PALEMBANG,LamanQu.com– Waktu pelaksanaan TNI Manunggal Membangun Desa (TMMD) ke-129 Kodim 0418/Palembang semakin mendekati garis akhir. Meski penutupan program tinggal sehari lagi, aktivitas personel Satgas TMMD belum berhenti.
Rabu (12/8/2026), personel Satgas masih terlihat bekerja menyelesaikan tahap akhir pembangunan Mushola Baitul Maghfurin. Mushola yang berada di wilayah sasaran TMMD tersebut menjadi salah satu sasaran fisik yang mendapat perhatian hingga menjelang berakhirnya seluruh rangkaian program.
Sejumlah pekerjaan finishing dilakukan secara bersama-sama. Personel melakukan pengecatan pada bagian-bagian bangunan, menyempurnakan sejumlah detail yang masih membutuhkan perbaikan, serta membersihkan lingkungan di sekitar mushola.
Pekerjaan tersebut dilakukan untuk memastikan kondisi mushola tidak hanya selesai secara fisik, tetapi juga tampak rapi dan siap digunakan masyarakat.
Bagian-bagian pendukung di sekitar bangunan turut diperiksa. Saluran air dan lingkungan sekitar mushola dibersihkan agar kawasan tersebut tetap tertata dan tidak menyisakan material maupun pekerjaan yang dapat mengganggu aktivitas warga.
Suasana kerja tampak tetap berlangsung meski waktu pelaksanaan TMMD tinggal menghitung hari.

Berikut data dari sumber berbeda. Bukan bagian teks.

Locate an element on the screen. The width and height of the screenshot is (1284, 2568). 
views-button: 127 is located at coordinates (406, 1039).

Personel Satgas saling berbagi tugas, mulai dari pekerjaan pengecatan, membersihkan sisa material, hingga melakukan pengecekan pada bagian bangunan yang telah dikerjakan sebelumnya.
Dansatgas TMMD ke-129 Kodim 0418/Palembang, Kolonel Arh Erik Novianto, S.Sos., mengatakan seluruh sasaran fisik harus diselesaikan secara maksimal hingga hari terakhir pelaksanaan.

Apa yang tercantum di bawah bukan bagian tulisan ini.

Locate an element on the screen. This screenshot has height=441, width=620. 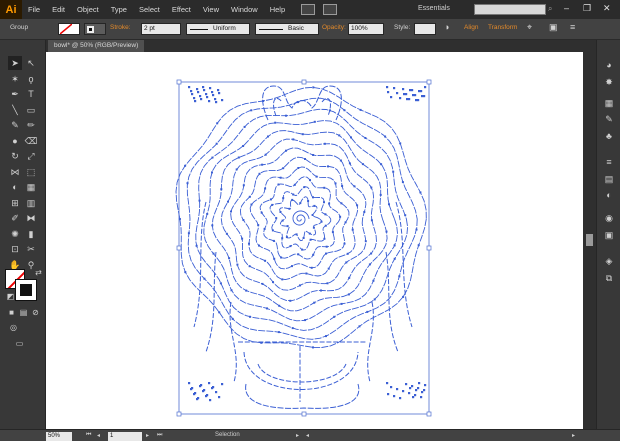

“Kita ingin mushola ini nantinya benar-benar bisa dimanfaatkan masyarakat dengan nyaman.
Karena itu, finishing dan pembersihan terus kita lakukan menjelang penutupan,” katanya.
Menurut Erik, tahap finishing merupakan bagian penting dari keseluruhan proses pembangunan. Setelah pekerjaan utama selesai, personel masih perlu memastikan setiap bagian bangunan dalam kondisi baik, termasuk kebersihan lingkungan dan fasilitas pendukung.

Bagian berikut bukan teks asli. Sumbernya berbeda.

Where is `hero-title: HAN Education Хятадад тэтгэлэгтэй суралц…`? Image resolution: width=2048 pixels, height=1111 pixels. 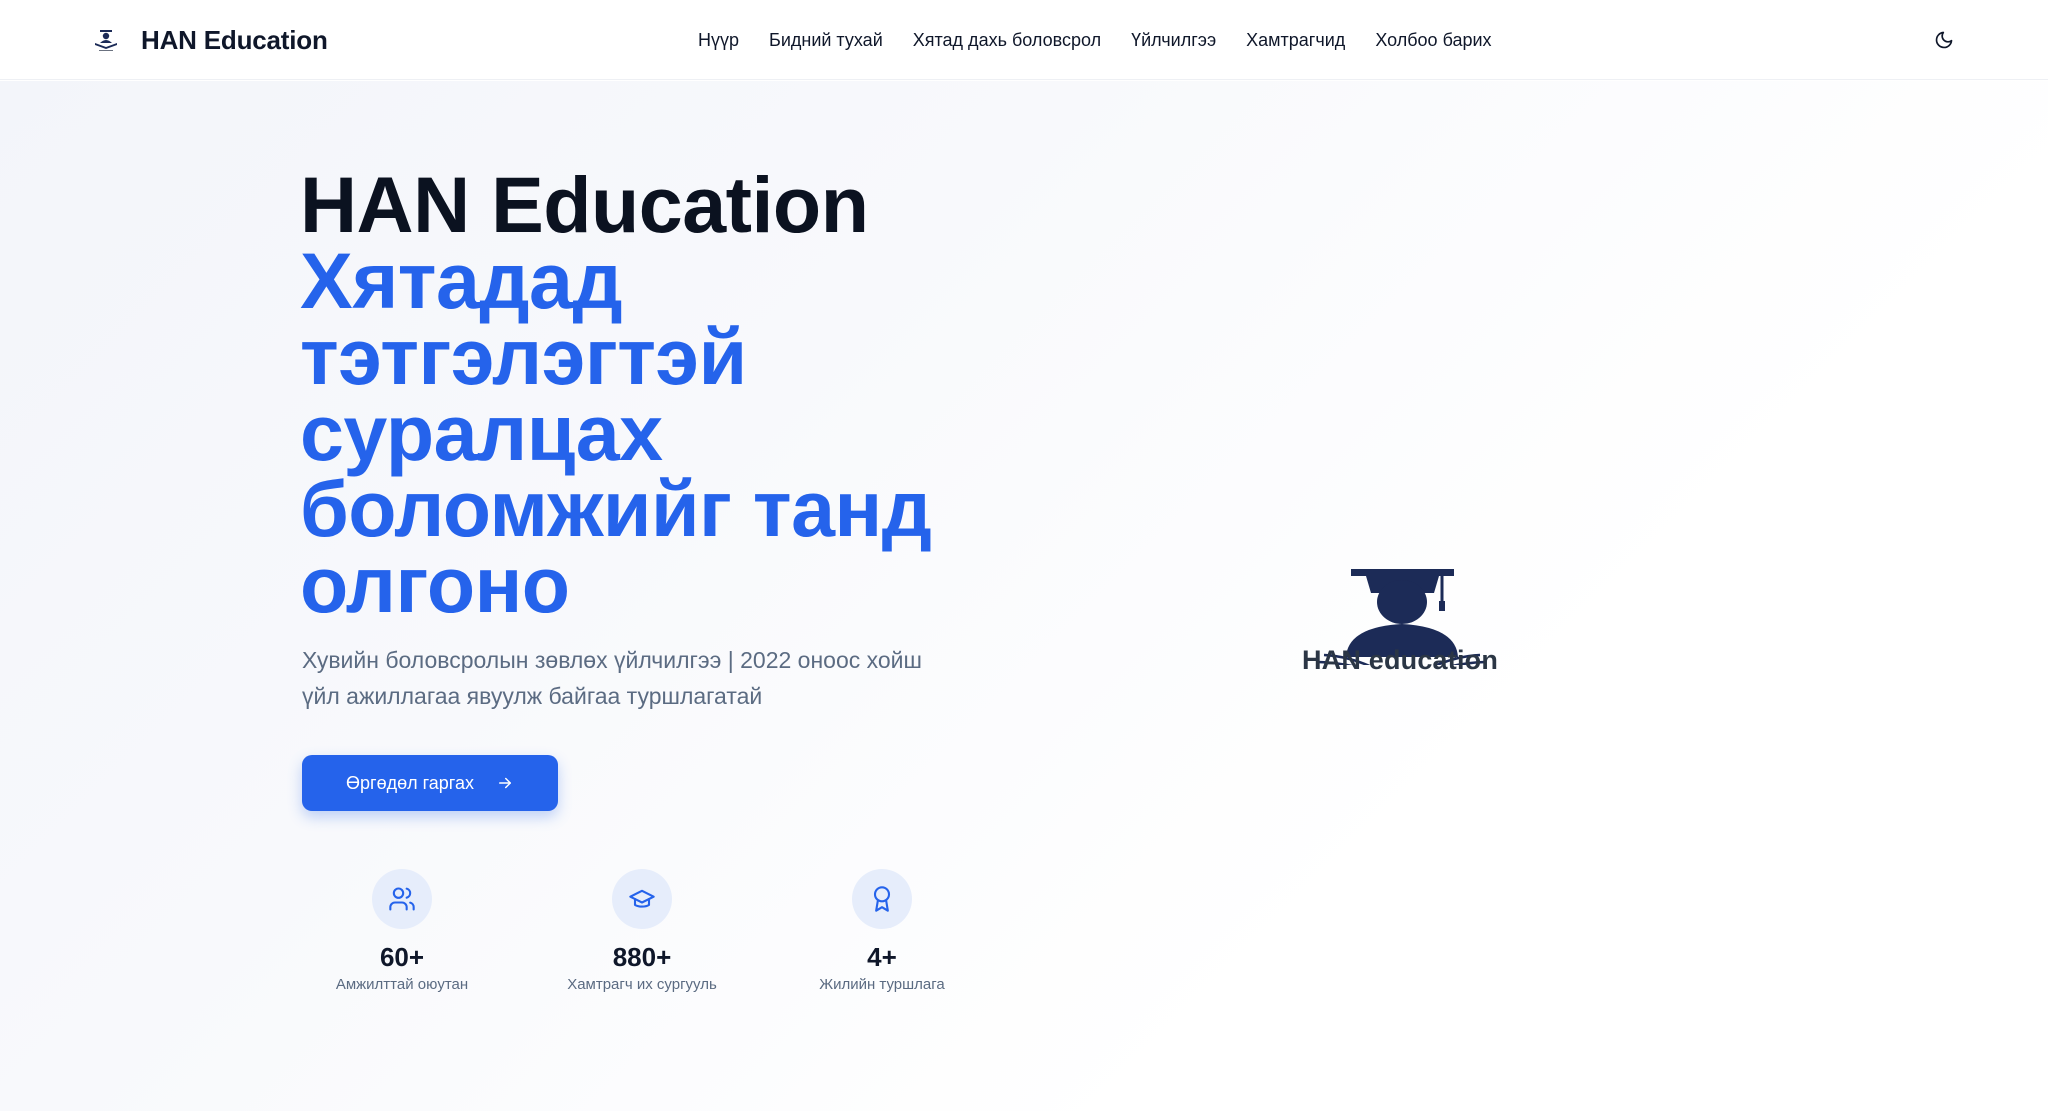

Ia menegaskan, tidak ada alasan bagi personel untuk mengurangi semangat hanya karena pelaksanaan TMMD sudah mendekati penutupan. Sebaliknya, hari-hari terakhir menjadi kesempatan untuk melakukan pengecekan dan penyempurnaan terhadap seluruh sasaran.
“Yang kita kejar bukan hanya selesai, tetapi bagaimana hasilnya bisa memberikan manfaat dan nyaman digunakan masyarakat,” ujarnya.
Mushola Baitul Maghfurin sendiri diharapkan tidak hanya menjadi tempat ibadah bagi warga, tetapi juga menjadi bagian dari ruang kebersamaan masyarakat. Dengan kondisi bangunan yang semakin tertata, warga nantinya dapat memanfaatkannya untuk berbagai kegiatan keagamaan dan kemasyarakatan.
Bagi Satgas TMMD, penyelesaian mushola tersebut menjadi salah satu bagian dari rangkaian pekerjaan yang telah dilakukan sejak program TMMD ke-129 dimulai. Proses pembangunan yang melibatkan personel TNI bersama masyarakat menunjukkan semangat gotong royong yang menjadi salah satu kekuatan dalam pelaksanaan TMMD.
Memasuki H-1 penutupan, pekerjaan pun terus dikebut. Personel memastikan bagian-bagian yang masih membutuhkan sentuhan akhir segera dituntaskan.
Setelah seluruh proses finishing dan pembersihan selesai, Mushola Baitul Maghfurin diharapkan dapat tampil lebih rapi, bersih, dan siap dimanfaatkan warga.
Bagi Satgas TMMD ke-129 Kodim 0418/Palembang, memastikan setiap sasaran berakhir dengan hasil terbaik menjadi bagian penting sebelum seluruh rangkaian program resmi ditutup pada Kamis (13/8/2026).